Records from a collection:

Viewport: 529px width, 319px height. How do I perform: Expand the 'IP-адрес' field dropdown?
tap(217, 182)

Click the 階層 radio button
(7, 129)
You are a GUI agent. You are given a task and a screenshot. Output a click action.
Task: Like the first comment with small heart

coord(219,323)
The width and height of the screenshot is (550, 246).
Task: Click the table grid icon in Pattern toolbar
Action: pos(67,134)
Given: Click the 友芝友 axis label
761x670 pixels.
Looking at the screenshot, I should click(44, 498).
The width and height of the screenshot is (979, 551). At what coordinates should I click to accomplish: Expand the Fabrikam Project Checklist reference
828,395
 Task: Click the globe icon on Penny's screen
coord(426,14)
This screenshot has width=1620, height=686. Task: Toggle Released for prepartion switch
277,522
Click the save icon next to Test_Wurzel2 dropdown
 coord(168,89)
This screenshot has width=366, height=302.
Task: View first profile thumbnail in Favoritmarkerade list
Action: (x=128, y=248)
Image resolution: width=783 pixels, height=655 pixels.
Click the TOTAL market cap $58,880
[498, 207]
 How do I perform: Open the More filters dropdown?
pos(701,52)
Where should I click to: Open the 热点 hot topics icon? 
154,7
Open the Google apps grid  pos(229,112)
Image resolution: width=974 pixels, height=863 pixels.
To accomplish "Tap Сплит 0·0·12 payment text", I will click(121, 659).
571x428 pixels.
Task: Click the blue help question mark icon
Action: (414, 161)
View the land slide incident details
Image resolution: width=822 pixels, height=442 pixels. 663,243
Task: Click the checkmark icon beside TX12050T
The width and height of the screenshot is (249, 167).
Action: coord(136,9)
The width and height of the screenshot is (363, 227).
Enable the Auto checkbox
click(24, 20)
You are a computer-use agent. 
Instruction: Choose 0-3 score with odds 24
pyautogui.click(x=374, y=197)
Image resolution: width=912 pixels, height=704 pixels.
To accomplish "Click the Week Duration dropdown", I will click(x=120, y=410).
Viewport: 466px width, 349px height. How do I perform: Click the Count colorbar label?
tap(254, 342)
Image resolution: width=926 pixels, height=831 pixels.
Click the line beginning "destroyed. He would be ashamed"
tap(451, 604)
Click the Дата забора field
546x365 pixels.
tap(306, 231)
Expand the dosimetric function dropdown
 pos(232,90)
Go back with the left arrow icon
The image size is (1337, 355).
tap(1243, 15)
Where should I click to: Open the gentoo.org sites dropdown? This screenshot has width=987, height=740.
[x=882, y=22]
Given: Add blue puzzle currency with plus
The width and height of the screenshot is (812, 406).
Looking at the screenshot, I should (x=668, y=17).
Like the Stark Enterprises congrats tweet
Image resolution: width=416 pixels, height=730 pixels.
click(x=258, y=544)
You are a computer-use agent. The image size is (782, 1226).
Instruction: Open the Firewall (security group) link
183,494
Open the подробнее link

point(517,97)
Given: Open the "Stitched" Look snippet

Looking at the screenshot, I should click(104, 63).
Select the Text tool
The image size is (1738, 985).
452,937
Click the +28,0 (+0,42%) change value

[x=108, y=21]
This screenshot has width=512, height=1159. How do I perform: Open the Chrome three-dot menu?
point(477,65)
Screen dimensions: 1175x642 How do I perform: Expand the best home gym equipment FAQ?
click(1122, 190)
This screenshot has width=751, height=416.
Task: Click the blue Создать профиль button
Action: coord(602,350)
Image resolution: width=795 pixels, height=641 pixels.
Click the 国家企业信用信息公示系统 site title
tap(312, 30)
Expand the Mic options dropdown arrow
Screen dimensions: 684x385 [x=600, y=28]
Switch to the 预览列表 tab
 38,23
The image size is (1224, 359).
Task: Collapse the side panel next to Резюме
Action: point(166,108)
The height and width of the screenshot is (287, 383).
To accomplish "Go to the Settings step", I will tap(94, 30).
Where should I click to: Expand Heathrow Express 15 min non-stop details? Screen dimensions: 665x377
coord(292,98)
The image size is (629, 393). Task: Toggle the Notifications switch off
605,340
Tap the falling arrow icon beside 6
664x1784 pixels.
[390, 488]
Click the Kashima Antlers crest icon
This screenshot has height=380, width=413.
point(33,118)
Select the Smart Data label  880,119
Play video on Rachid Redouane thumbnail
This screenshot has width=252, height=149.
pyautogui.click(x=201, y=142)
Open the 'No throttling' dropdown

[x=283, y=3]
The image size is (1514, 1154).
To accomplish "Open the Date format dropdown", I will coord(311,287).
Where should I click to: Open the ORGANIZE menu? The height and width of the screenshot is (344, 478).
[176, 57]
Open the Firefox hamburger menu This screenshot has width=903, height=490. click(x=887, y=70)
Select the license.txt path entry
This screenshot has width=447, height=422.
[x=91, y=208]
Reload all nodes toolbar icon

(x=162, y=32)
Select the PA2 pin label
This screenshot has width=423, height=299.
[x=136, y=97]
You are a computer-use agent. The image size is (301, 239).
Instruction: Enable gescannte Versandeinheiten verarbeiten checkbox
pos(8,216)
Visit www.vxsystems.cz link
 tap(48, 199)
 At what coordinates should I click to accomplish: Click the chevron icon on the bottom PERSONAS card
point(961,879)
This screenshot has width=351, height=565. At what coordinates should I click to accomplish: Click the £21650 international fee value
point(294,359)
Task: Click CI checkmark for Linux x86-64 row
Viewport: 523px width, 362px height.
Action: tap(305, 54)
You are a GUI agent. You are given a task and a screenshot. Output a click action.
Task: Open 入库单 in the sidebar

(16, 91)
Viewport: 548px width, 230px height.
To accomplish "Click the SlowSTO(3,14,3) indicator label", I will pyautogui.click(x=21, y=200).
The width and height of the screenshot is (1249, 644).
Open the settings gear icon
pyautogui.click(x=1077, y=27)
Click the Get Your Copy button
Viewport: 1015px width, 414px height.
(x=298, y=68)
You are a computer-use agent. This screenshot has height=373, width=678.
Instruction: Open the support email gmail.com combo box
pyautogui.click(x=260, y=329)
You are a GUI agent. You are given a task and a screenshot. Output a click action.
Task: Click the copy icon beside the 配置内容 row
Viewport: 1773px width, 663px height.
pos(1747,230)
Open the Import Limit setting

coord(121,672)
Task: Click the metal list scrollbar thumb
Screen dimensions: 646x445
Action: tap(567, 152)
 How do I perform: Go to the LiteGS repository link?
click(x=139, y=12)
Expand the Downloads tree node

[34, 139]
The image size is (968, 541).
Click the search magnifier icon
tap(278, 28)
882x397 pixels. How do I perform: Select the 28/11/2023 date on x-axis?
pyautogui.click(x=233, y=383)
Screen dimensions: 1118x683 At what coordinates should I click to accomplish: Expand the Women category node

- **ASSIGNMENT**
Search the entries above for "agent". Return every line that has it.

- **SOLUTION BELOW**
You are a GUI agent. You are given a task and a screenshot. Output a click action.
You are a computer-use agent. 
You are a computer-use agent. The image size is (782, 1226).
You are a computer-use agent. The image size is (301, 239).
You are a GUI agent. You are given a task and a screenshot. Output a click action.
You are a computer-use agent. This screenshot has height=373, width=678.
You are a GUI agent. You are given a task and a screenshot. Output a click action.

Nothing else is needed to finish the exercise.